Saving for Health – Like Mother, Like Daughter

Forty–year–old Bintou Coulibaly remains seated on a small wooden stool after the end of her weekly Credit Association group meeting in Louta Goura village, in the farm country north of Ségou. She twines her arms around her 3–year–old daughter and wrings her hands while snuggling the child. She says she worries a lot. “I am always thinking about the future. If you are in trouble yourself, it often means that your children are in trouble, too.”

Five years ago, tired of the old financial system of bartering bags of rice and onions, “which you then have to pay back before feeding your own family,” Bintou joined a women’s Credit Association, based on Freedom from Hunger’s Credit with Education program. “Before, there were very hard times,“ she recalls, but now, “things have improved a lot. We can help our husbands and work together as a team.”

Using her loans to grow onions, Bintou sells them on her own terms and now saves 250 CFA (US$.50) a week. Because she had to quit school after the fifth grade to work, she never had the chance to pursue her dream of becoming a medical doctor. Instead, she married a man chosen by her parents and has devoted the last 20 years to him and their children, ages 3 to 20.

Bintou invests proceeds from her savings in school fees so that her children will have more choices than she did. “School fees are the most important issue,” she asserts. Her eldest child, a striking young woman named Assiatou, just completed high school, where she concentrated in biological science. Assiatou has taken her entrance exams for college and feels pretty certain she passed. She speaks shyly but surely of her clear intentions to become a midwife. And while Assiatou hopes to marry and have a family someday, that will come “much later,” after school.
·····
- Description of the task:
Continue the text about Bintou Coulibaly and her savings, starting after its last sentence. The material that comes next is separate from the text about saving for health.
·····
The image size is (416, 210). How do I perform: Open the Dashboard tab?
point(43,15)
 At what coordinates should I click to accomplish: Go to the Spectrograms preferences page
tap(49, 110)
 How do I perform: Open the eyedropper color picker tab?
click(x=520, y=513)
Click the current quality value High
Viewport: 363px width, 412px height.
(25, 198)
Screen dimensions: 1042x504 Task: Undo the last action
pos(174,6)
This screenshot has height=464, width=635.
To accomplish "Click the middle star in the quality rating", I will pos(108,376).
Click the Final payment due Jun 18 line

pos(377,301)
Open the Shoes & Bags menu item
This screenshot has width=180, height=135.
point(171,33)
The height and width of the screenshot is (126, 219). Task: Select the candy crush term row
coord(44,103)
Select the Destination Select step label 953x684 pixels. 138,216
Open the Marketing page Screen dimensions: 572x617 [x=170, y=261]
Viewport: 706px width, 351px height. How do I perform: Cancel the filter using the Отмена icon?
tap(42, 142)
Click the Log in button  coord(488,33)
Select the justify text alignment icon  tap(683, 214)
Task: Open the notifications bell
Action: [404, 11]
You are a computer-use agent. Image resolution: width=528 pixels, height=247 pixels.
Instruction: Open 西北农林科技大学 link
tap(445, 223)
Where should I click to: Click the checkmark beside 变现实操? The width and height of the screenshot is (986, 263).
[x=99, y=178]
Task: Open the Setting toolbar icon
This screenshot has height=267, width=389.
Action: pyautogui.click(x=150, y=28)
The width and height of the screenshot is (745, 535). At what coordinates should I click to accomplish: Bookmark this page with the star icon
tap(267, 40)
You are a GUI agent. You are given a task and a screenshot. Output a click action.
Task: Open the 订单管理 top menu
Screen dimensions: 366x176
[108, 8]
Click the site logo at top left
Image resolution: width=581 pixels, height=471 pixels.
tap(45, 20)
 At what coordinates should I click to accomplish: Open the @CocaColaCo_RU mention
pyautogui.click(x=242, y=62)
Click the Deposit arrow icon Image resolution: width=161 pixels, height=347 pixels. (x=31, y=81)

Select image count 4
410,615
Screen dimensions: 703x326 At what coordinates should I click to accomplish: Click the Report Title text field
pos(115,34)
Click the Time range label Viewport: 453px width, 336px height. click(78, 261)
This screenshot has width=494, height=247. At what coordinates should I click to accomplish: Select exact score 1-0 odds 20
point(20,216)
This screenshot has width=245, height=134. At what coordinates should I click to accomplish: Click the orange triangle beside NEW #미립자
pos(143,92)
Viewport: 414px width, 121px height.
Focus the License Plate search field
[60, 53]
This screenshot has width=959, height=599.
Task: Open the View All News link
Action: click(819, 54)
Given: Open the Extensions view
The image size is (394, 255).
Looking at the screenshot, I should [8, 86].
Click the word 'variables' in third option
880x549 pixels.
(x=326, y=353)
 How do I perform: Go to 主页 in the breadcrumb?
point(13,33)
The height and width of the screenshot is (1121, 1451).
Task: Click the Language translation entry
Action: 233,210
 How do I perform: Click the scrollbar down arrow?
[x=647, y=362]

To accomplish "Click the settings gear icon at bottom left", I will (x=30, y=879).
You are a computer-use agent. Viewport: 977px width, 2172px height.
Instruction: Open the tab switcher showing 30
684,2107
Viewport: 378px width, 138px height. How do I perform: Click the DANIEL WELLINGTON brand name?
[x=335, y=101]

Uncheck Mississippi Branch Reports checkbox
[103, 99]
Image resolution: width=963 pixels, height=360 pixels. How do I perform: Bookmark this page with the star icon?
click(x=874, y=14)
·····
- Result of the task:
“My father used to work in the office of the state,” she says, “but now he plows the field. . . . It is very hard work. My mother works very hard, too, and I worry about her. But she will not allow me to help her with the chores–she would like me only to study a lot.” How does her mother manage to care for her large family, cultivate and harvest vegetables by hand, and make the long walk to market each week to sell her produce? “I just don’t sleep,” Bintou jokes, because that is what it takes.

Her mother would have made a good doctor, Assiatou believes. The nearest maternal health center is in Kolono, too far away to walk and, too often, impossible to reach in time when emergencies arise. When she completes medical training in the city, Assiatou would like to return to open a maternal health clinic in her family’s village. Maybe then, she can hire her mother to manage the place.